ルーの頭部分についた耳は、大きく逆立った。
ルーは、祖母の言葉を思い出していた。
寝ころびながら抱きしめあう。
それは子作りの第一歩だと。
「子、子作り……?」
ルーは、思わずつぶやいた。
そうとしか思えない。マヤが自分と子作りを始めようとしている。
しかし、ルーの本来のターゲットは、たき火の横で馬車に寄りかかってうとうとしているハヤトであり、マヤではない。

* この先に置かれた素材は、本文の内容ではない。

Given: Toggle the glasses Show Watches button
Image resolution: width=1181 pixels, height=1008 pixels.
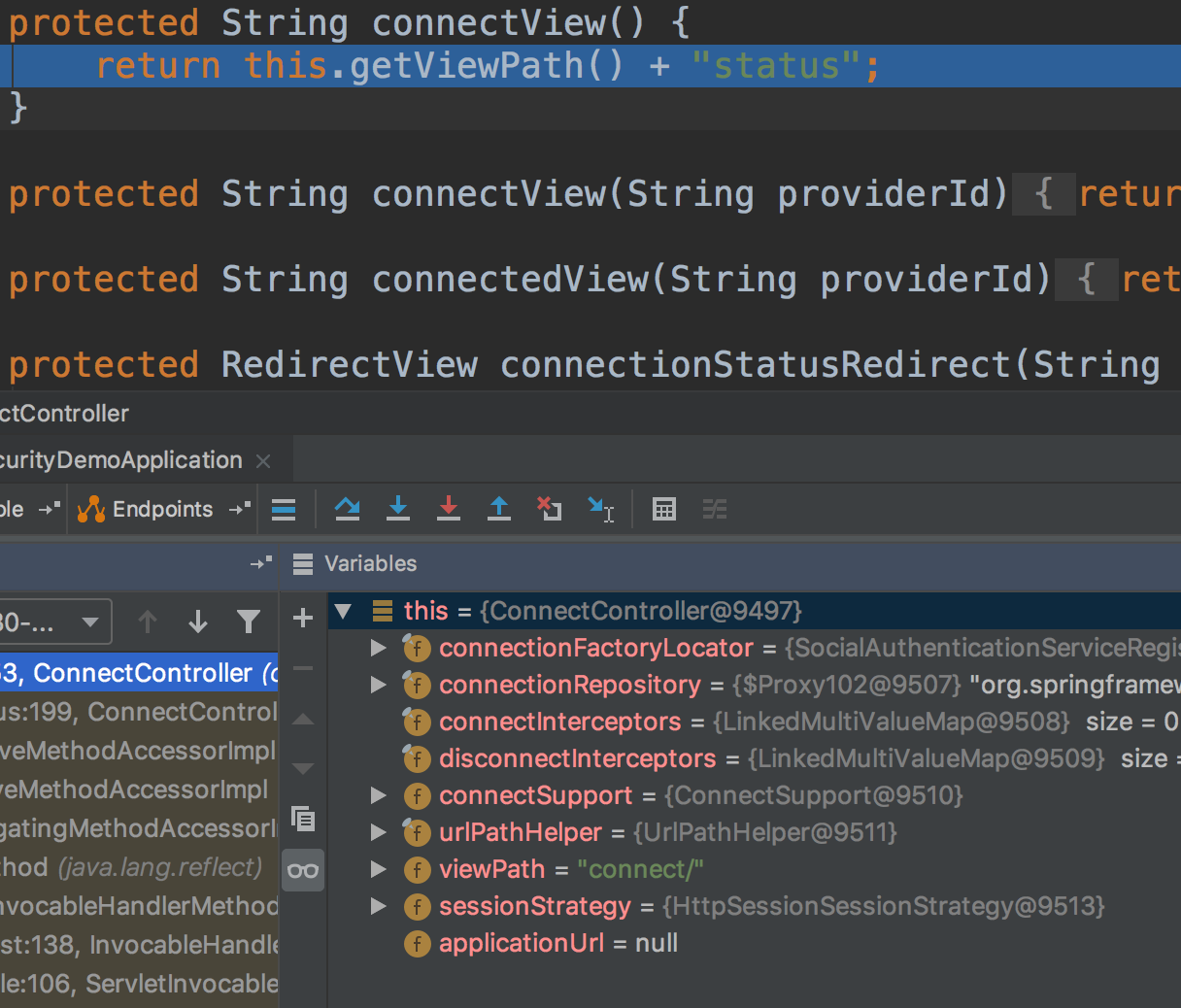Looking at the screenshot, I should pos(303,870).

「マ、マヤ! 違うの。早まっちゃいけないの! ルーはハヤトと……」
しかし、マヤは彼女をより強く引き寄せた。
「ふおおおおっ!」
マヤの胸がぎゅぎゅぎゅ、と顔面にぶち当たる。
ハヤトを呼ぼうとしても、声すら出せない。
たき火の向こうでは動物のうなり声のようないびきが聞こえる。
きっとミランダだろう。ロバートも近くで眠っているはずだ。
このままでは子作りが始まってしまう。
なんとかしなければ。
とりあえず、マヤの手から離れなければならない。
ルーは、再び祖母の話を思い出した。
望まぬ子作りに巻き込まれそうになった際には、相手の股間にある棒をつぶすつもりで強く握ればよい。
ルーは手をのばして、マヤの股にあるはずの棒を探す。
ない。
(ど、どうすればいいの……)
ルーは恐怖した。そういえば自分にも棒はない。子作りの際に出てくるものだと思っていたが、違うようだ。
だが、ルーは祖母の言葉を信じたかった。
棒を必死に探し続け、マヤの体を手で探る。
(ぐぬぬ……どこ……? どこなの……?)
「うんっ……んんっ……そこはっ……!」
マヤがぴくぴくと悶える。
彼女の柔らかい胸がさらにルーの顔面を強く押すので、ルーはもう片方の手でそれを思い切り押し返す。
「あっ……ああっ……!」
マヤがさらに強く反応して、少し手をゆるめた。
ルーはこれだ! とばかりに胸を強く掴んだ。
「んぐっ……はあっ……」
マヤの息が荒くなる。
ルーは必死に胸を掴んでは離し、を繰り返す。
だがその時、彼女の体が突如として宙に浮いた。
「……おチビ、さっきからごそごそとうるさいぞ。遊んでないで早く寝ろ。明日にはファロウに着くぞ……ふぁ」
彼女のフードを掴んだのはロバートだった。目が半開きだ。
「違うの。マヤが……マヤがルーと子作りしようとしたの」
「寝ぼけてるのか? ほら、子どもはさっさと寝ろ」
ロバートはルーをたき火の近くまで運び、布団をしいてやった。
ルーは、そこではっと思い出した。
「そういえば……胸……胸が膨らんでたの。マヤはルーと同じメスだったの……心配して損したの」
ロバートはすでに自分のふとんをかけて眠りこけていた。
一方、悶えたままのマヤは、ごろごろと転がって、こくりこくりと頭を揺らしていたハヤトにのしかかった。
「う、うわっ!?」
驚いて目覚めたハヤトは、すぐにルーと同じような表情で硬直した。
マヤの服がはだけ、ほとんど全裸に近い状態だったからだ。
ほどなく、マヤの目が開く。
沈黙。
ハヤトはおそるおそる言った。
「い、いやあ、何度見てもいいおっぱ」
マヤの悲鳴と電撃魔法が夜空に轟いた。
第6話は次回からです。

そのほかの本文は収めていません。